Casos de Direito Privado

O promotor de Defesa do Direito da Mulher, Luiz William Urquiza, disse considerar o projeto muito bom, por ter como proposta dirimir conflitos de forma a prevenir que uma violência mais grave venha a acontecer.

“Os casos a serem tratados nessa parceria são de Direito Privado, no caso de pensão alimentícia, de separação, guarda de filhos, problemas inclusive de vizinha que envolva a questão de gêneros, e que não tenha relevância na questão do Direito Público. Remetemos as pessoas para essa mediação de conflitos dentro da própria Universidade, de forma a se buscar resolver o conflito. Mas, só aqueles conflitos que não são graves. Que não tenha acontecido nenhum tipo de violência que não caracterize uma ação criminal, com enquadramento no artigo 16 da lei Maria da Penha”, disse o promotor.

Desobstruir Judiciário

A coordenadora do Centro de Referência da Mulher Ednalva Bezerra, Katiele Marques, explicou que esse trabalho de mediação, além de dirimir as desavenças o privadas, busca desobstruir a Justiça. “Essa será uma parceria para um grupo de mediação poder encaminhar as mulheres e seus companheiros que tenham desavenças privadas no âmbito privado para uma mediação. Mas, ao mesmo tempo, a proposta é também de desobstruir o Judiciário.
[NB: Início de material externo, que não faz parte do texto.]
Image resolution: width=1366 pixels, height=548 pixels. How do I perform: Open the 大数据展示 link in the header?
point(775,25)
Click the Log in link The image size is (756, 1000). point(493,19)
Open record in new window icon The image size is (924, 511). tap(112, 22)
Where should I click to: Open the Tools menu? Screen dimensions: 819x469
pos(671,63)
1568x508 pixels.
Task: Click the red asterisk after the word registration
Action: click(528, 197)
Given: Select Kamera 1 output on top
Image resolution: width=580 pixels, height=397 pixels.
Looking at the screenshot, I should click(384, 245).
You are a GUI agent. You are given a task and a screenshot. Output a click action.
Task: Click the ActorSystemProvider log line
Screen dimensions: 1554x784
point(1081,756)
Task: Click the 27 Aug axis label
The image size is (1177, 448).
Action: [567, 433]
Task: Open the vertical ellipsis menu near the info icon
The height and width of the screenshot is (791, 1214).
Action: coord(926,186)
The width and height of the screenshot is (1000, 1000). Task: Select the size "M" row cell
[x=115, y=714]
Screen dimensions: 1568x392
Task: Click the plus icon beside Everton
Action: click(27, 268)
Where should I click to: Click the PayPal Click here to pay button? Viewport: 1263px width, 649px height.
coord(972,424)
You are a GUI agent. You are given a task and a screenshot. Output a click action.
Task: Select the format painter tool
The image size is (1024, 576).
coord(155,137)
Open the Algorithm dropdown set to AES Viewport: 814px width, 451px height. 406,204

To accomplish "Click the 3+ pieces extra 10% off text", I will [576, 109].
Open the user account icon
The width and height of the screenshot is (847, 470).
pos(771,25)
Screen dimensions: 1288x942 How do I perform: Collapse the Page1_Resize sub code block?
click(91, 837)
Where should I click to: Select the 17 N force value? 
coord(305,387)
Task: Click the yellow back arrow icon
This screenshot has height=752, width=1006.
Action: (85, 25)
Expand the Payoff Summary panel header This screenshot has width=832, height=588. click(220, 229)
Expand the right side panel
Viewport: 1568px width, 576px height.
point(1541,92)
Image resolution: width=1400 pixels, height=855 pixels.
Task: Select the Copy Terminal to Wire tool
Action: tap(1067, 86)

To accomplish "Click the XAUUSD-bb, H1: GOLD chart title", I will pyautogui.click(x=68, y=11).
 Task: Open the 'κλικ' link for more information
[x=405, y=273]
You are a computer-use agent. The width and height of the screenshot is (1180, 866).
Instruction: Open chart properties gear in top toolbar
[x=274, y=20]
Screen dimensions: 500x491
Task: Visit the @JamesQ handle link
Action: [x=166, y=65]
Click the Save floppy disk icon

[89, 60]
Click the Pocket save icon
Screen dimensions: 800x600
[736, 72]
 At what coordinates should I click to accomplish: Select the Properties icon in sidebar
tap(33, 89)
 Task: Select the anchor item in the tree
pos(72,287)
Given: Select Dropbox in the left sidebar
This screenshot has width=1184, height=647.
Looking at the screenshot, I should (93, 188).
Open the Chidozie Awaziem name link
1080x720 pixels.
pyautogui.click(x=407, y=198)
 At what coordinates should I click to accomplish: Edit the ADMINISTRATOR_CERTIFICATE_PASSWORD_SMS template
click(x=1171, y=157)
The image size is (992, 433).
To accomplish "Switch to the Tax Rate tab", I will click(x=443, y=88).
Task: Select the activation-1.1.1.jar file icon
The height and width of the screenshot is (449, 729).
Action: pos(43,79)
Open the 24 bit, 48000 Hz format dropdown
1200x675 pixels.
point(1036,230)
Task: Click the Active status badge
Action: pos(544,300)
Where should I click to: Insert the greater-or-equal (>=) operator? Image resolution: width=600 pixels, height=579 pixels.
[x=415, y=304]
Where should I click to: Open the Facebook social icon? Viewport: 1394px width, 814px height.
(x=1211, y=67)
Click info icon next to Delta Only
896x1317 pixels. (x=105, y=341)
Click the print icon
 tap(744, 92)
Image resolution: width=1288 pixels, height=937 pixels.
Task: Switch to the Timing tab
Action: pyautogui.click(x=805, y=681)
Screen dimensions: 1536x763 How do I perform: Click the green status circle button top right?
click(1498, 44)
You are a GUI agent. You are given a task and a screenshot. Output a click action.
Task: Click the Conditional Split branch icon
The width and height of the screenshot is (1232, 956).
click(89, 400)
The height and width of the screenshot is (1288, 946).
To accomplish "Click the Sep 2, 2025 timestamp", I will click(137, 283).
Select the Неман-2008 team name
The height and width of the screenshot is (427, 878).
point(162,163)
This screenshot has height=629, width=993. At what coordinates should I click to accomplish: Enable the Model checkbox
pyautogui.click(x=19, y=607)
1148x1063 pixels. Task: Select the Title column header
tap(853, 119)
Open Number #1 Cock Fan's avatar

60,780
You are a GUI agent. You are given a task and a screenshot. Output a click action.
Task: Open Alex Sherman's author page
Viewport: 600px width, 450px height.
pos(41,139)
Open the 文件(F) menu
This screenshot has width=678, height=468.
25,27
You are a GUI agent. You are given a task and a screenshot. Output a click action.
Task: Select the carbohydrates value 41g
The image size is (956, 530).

Queremos que essas pessoas possam entrar em diálogo e se entendam, sem precisar judicializar a querela existentes.

O Centro de Referência da Mulher Ednalva Bezerra é um órgão da Secretaria de Polílicas Públicas para Mulheres do Município de João Pessoa, que atende mulheres vítimas de qualquer tipo violência e que conta com uma equipe de Assistentes Sociais, Psicólogos e Assessoria Jurídica. Os estudantes que compõem as equipes do projeto “Justiça Comunitária – Imediação e Conflitos” são financiados por esse Centro.